BEGIN DATA TO EXAMINE

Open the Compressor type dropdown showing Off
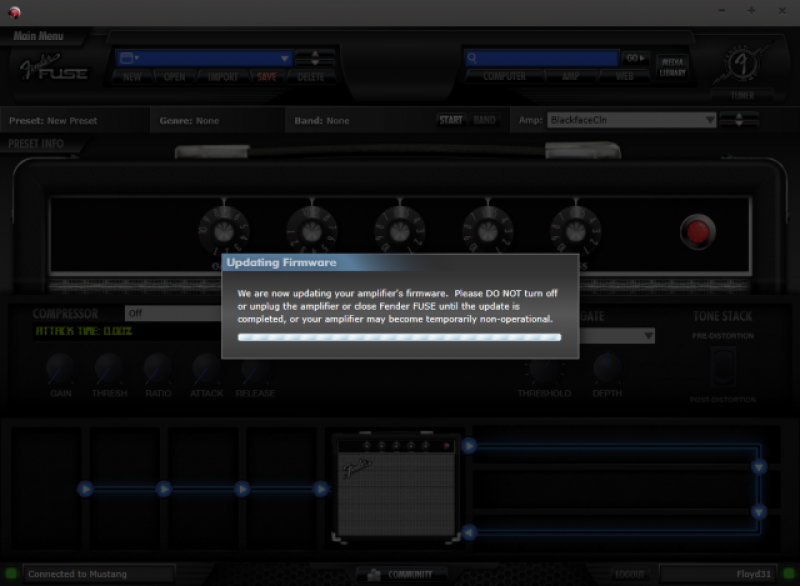The width and height of the screenshot is (800, 586). [x=170, y=314]
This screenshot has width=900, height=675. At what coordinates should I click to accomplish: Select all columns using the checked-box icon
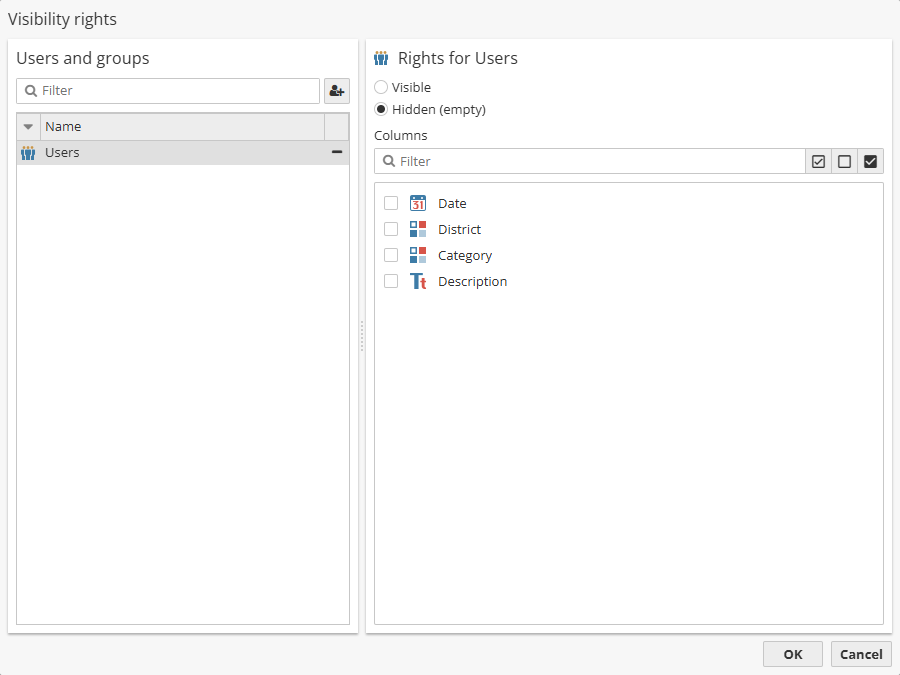click(x=818, y=160)
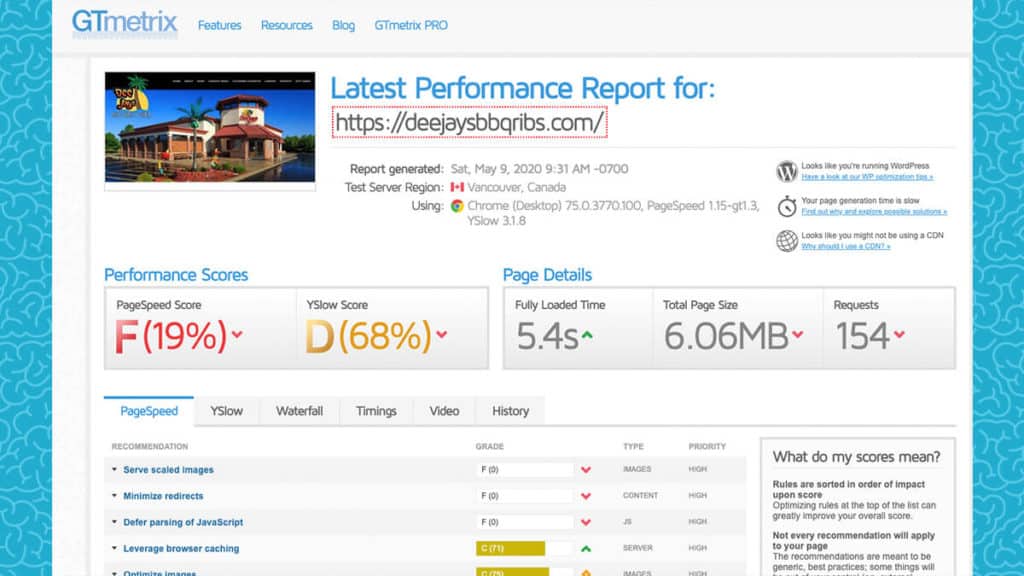
Task: Click the red arrow beside Requests count
Action: click(x=899, y=335)
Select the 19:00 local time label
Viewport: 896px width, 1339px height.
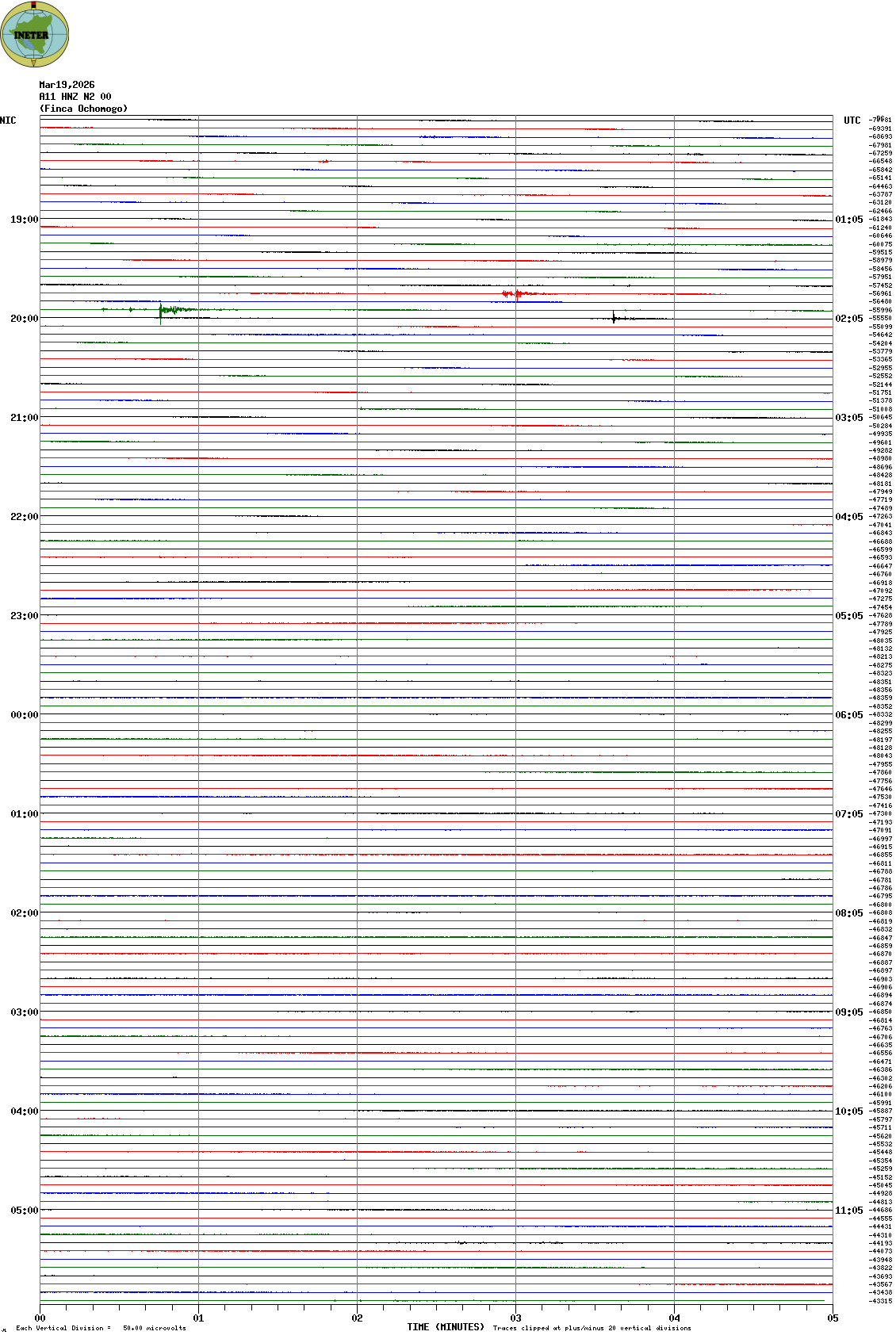pyautogui.click(x=24, y=220)
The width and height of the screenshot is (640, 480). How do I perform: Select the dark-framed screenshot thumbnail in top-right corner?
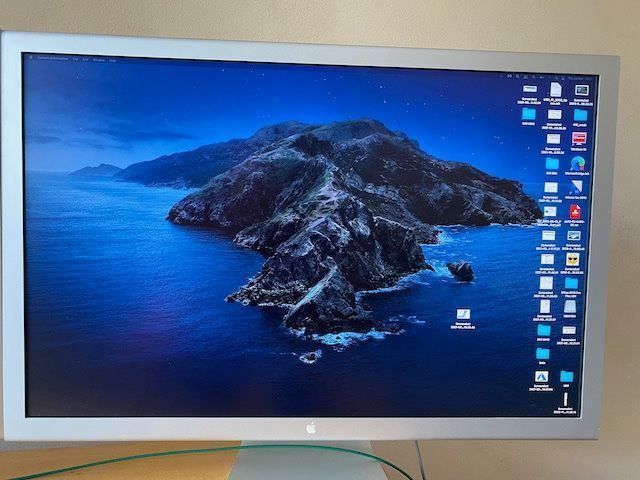coord(581,90)
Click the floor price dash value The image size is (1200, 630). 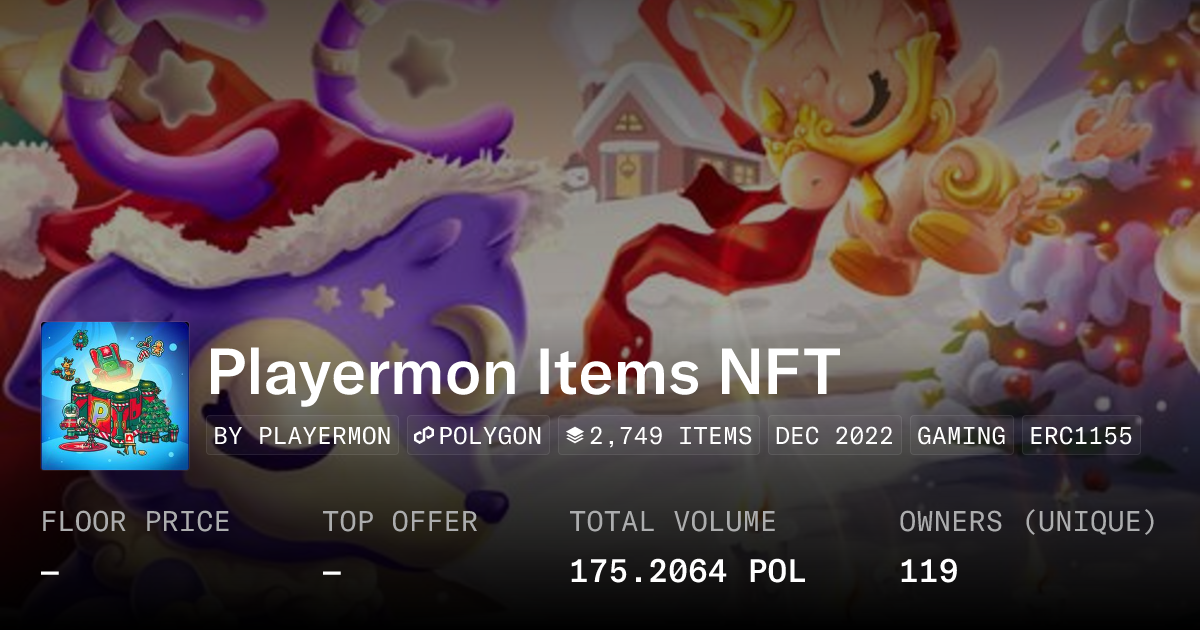50,572
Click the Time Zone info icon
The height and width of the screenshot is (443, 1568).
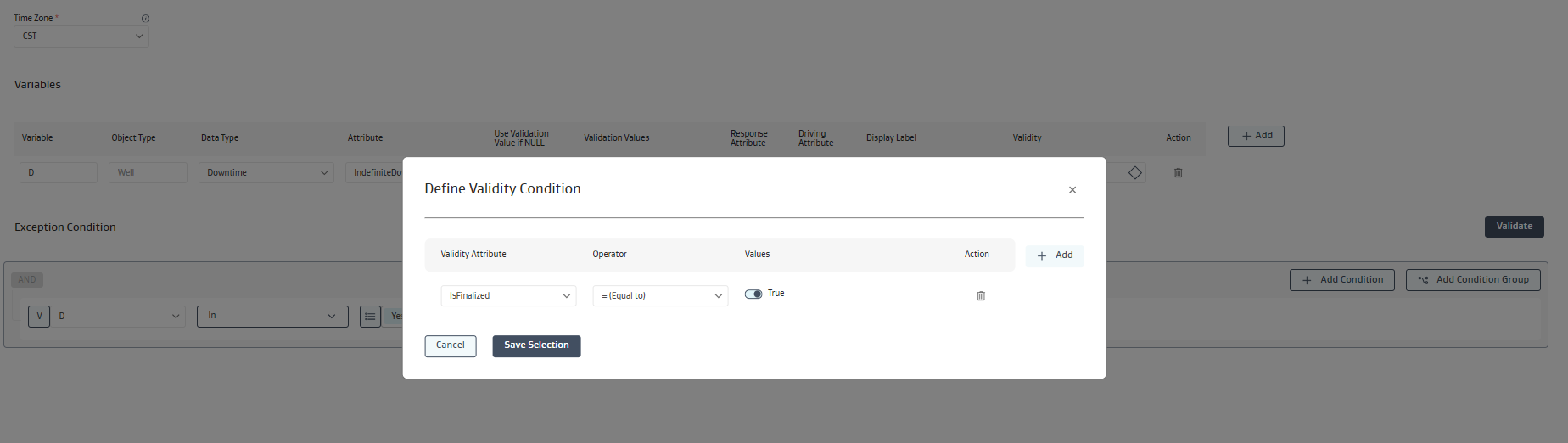pos(145,19)
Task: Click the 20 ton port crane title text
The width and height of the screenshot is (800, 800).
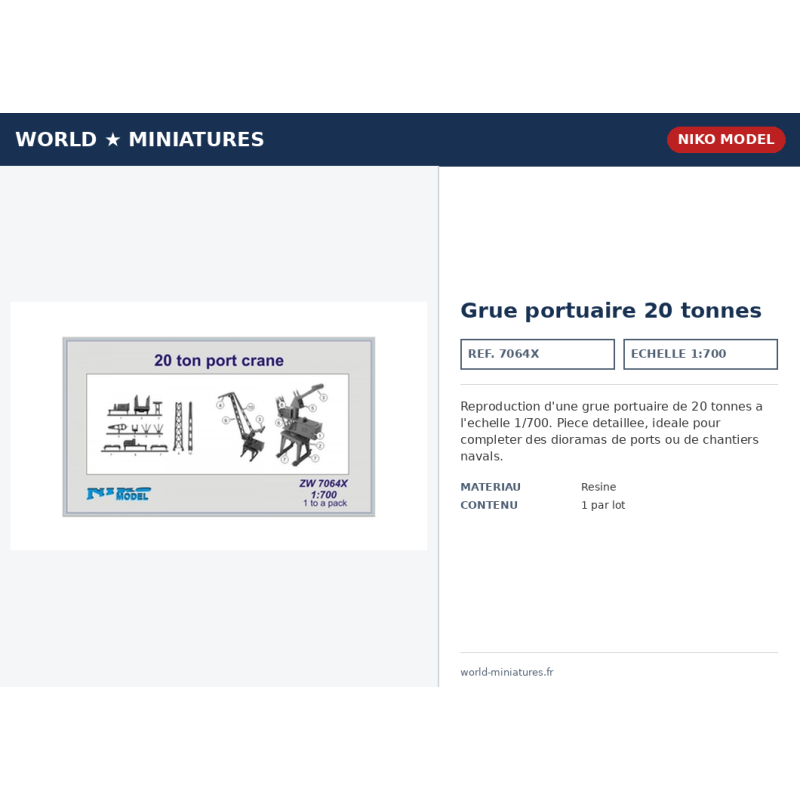Action: point(219,360)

END DATA TO EXAMINE

■ ACTIVITY ■
Only the lines from the line with "Click the Time Zone info icon" through the end of the records belong in your copy. Repeat them exactly, without pictures.

■ EXERCISE RESPONSE ■
Click the Time Zone info icon
The height and width of the screenshot is (443, 1568).
pos(145,19)
Task: Click the 20 ton port crane title text
The width and height of the screenshot is (800, 800).
Action: point(219,360)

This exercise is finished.